Migrating from sql server to Oracle varchar length issues
What is your database character set
SELECT parameter, value FROM v$nls_parameters WHERE parameter LIKE '%CHARACTERSET'
Assuming that your database character set is AL32UTF8, each character could require up to 4 bytes of storage (though almost every useful character can be represented with at most 3 bytes of storage). So you could declare your column as VARCHAR2(1020)
to ensure that you have enough space.
You could also simply use character length semantics. If you declare your column VARCHAR2(255 CHAR)
, you'll allocate space for 255 characters regardless of the amount of space that requires. If you change the NLS_LENGTH_SEMANTICS
initialization parameter from the default BYTE to CHAR, you'll change the default so that VARCHAR2(255)
is interpreted as VARCHAR2(255 CHAR)
rather than VARCHAR2(255 BYTE)
. Note that the 4000-byte limit on a VARCHAR2
remains even if you are using character length semantics.

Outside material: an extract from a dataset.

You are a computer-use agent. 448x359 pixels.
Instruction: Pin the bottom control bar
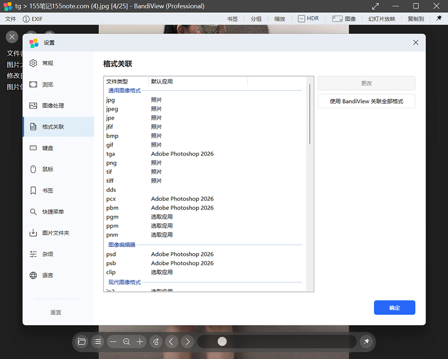coord(366,342)
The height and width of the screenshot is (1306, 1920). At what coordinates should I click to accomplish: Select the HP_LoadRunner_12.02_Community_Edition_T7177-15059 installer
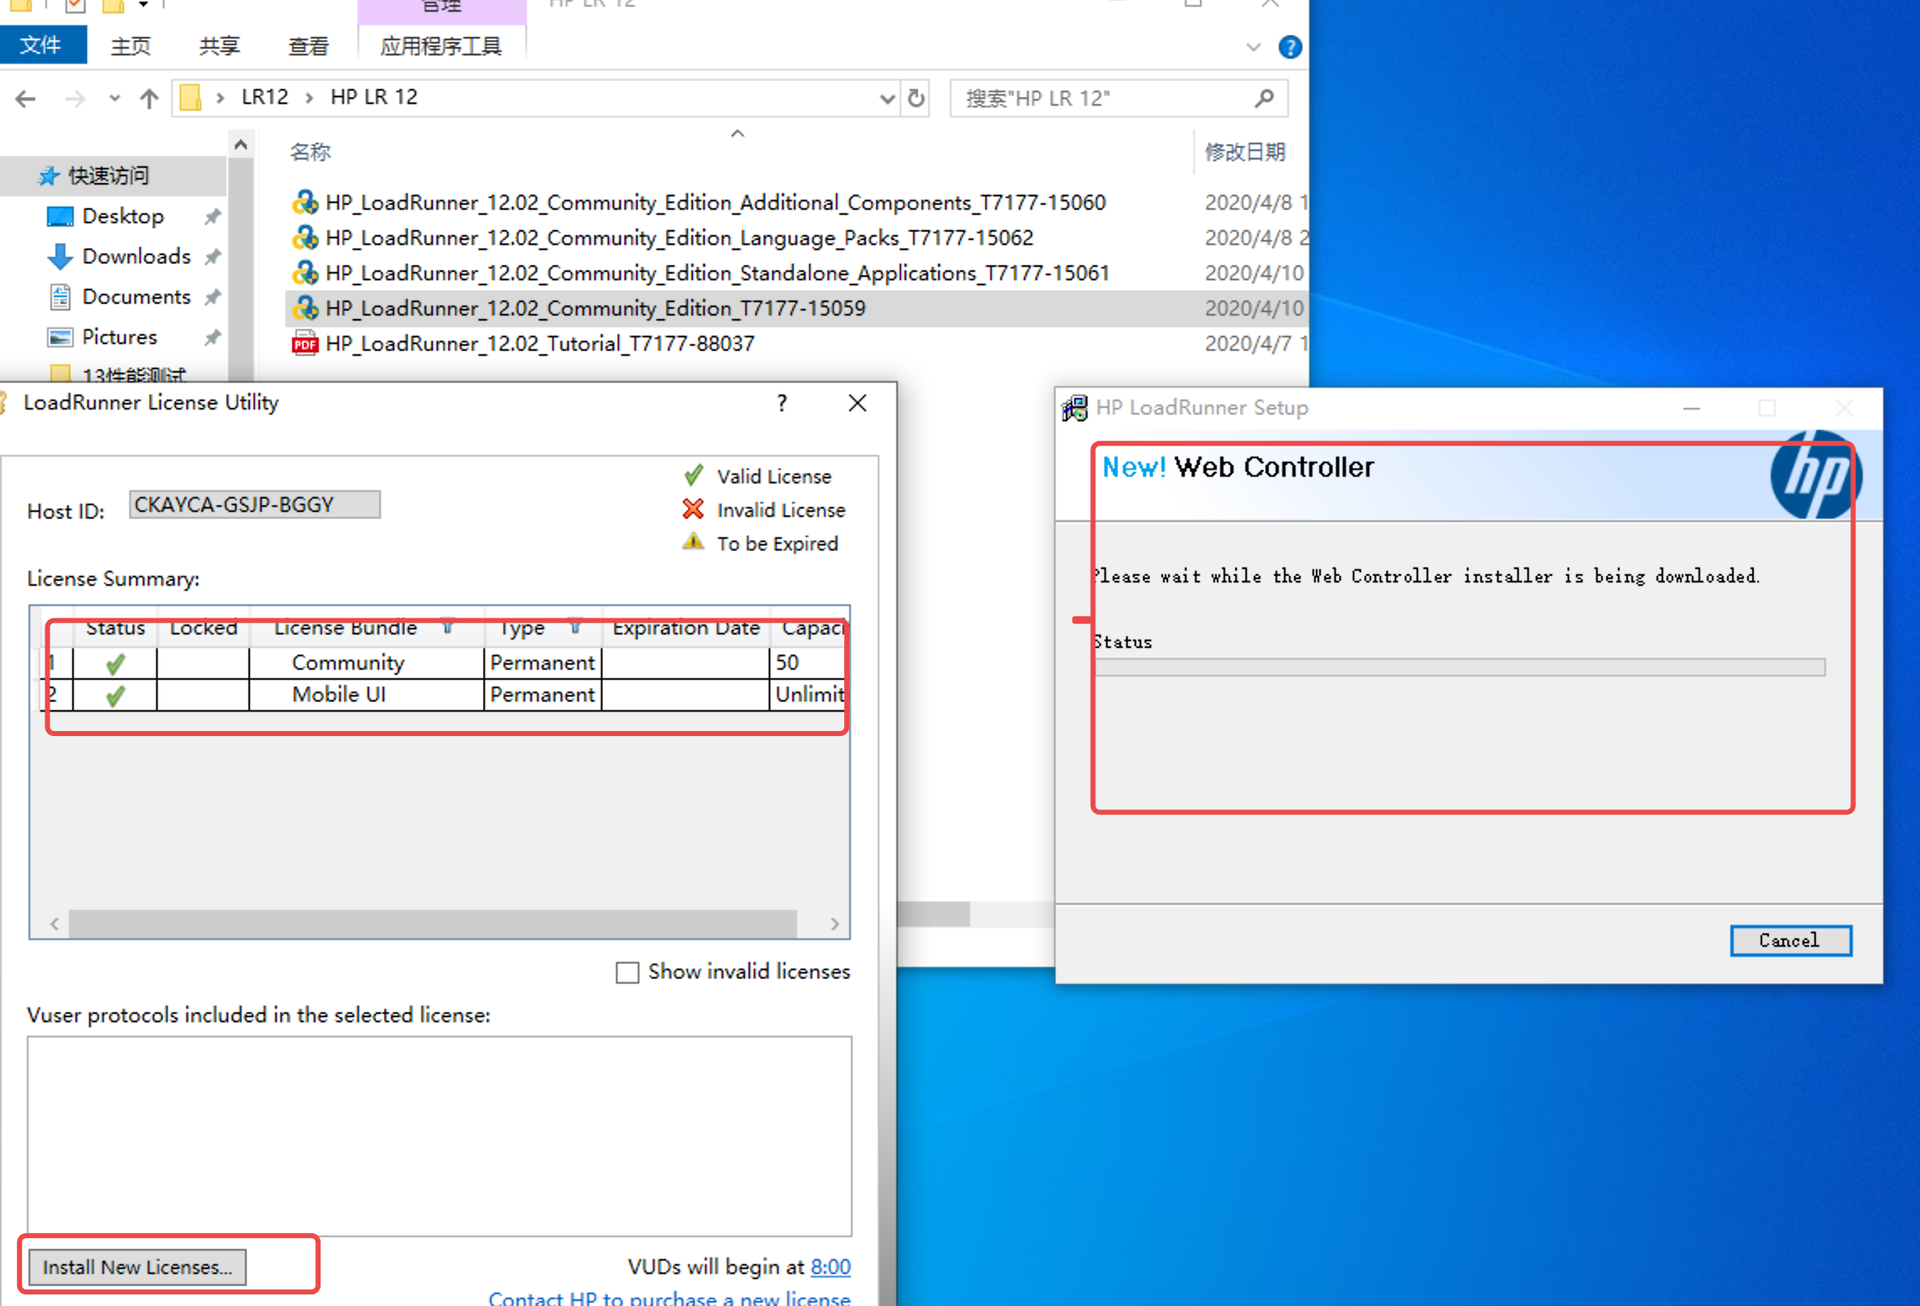[x=596, y=308]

If your data contains line breaks, do you need the TRAILING NULLCOLS
parameter? That implies that sometimes columns may be omitted from the end of a logical row. If you combine columns that may be omitted with columns that contain line breaks and data that is not enclosed by at least an optional enclosure character, it's not obvious to me how you would begin to identify where a logical row ended and where it began. If you don't actually need the TRAILING NULLCOLS
parameter, you should be able to use the CONTINUEIF parameter to combine multiple physical rows into a single logical row. If you can change the data file format, I'd strongly suggest adding an optional enclosure character.
The bytes used by an NVARCHAR
field is equal to two times the number of characters plus two (see http://msdn.microsoft.com/en-us/library/ms186939.aspx), so if you make your VARCHAR
field 512 you may be OK. There's also some indication that some character sets use 4 bytes per character, but I've found no indication that Hebrew is one of these character sets.